# FEATURE REQUEST: More Output Functions



## phaseshift (Dec 16, 2003)

A suggestion based on the screen shots in Mark's excellent review. More flexibility in output formats. I would love to have an option to send both 720p and 1080i, as my display has a Faroujda chipset that seems to do conversions between these two formats better than any set-top boxes I've seen. However, I would want it to still upconvert 480i material.


----------



## DaveP (Dec 8, 2003)

I'll second that....

Basically an option to do a direct pass-through of any 720p or 1080i signal so there's no conversion happening within the sat receiver. My projector can also handle both types of signals and it'd be nice to just have it get fed the same signal that's coming from the network.

So, rather than having radio buttons (only one selection) to choose the resolution, have it be checkboxes (multiple selections) to select any resolutions your display can handle. Or just add an additional option to the existing menu for "720p & 1080i"


----------



## Danny R (Jul 5, 2002)

Based on the review, I think I'll give this a third.

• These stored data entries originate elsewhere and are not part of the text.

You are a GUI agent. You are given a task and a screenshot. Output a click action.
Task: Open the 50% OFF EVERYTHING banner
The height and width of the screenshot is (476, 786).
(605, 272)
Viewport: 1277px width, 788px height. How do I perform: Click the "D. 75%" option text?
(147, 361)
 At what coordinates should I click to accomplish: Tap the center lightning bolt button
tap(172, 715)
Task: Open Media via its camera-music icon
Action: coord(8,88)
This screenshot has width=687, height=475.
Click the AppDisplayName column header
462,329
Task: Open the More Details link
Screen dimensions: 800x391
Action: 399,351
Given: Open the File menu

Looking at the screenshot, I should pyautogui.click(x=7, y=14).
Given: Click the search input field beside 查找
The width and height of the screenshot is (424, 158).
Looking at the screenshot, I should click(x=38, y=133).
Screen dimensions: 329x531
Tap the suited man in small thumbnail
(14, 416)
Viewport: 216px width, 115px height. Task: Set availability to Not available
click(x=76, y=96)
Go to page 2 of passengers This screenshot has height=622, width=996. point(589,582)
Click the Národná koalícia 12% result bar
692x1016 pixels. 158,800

Perhaps a simple menu for each video input is in order: Have a list of all input modes, 1080i, 720p, 480p, 480i and then an accompanying toggle for each on how you want these inputs processed.

In my case for my Sony 4x3 Hidef capable tv, I'd set:

1080i - same
720p - convert to 1080i
480p - same
480i - convert to 480p

With such a setting, I could just use my component outputs and be perfectly happy and never have to worry about toggling anything


----------



## WadeSc (Dec 16, 2003)

What Danny R is saying seems like the perfect solution to me also. We shouldn't have to return to the set-up menu every time we change from a HD channel to an SD channel.


----------



## Danny R (Jul 5, 2002)

You don't have to go to the set-up menu now if you run both S-video and component to your TV set, but you do have to toggle the inputs on both the 921 and your tv set (pressing the SD/HD button on the remote, and the TV/Input button as well). 

At least thats what I'd have to do with the current setup. It would be nice not to have to do this.


----------



## krt (Jan 20, 2003)

I agree with Danny R's suggestion as well. In addition, it would be nice to be able to override the menu selections for each input processed using the remote.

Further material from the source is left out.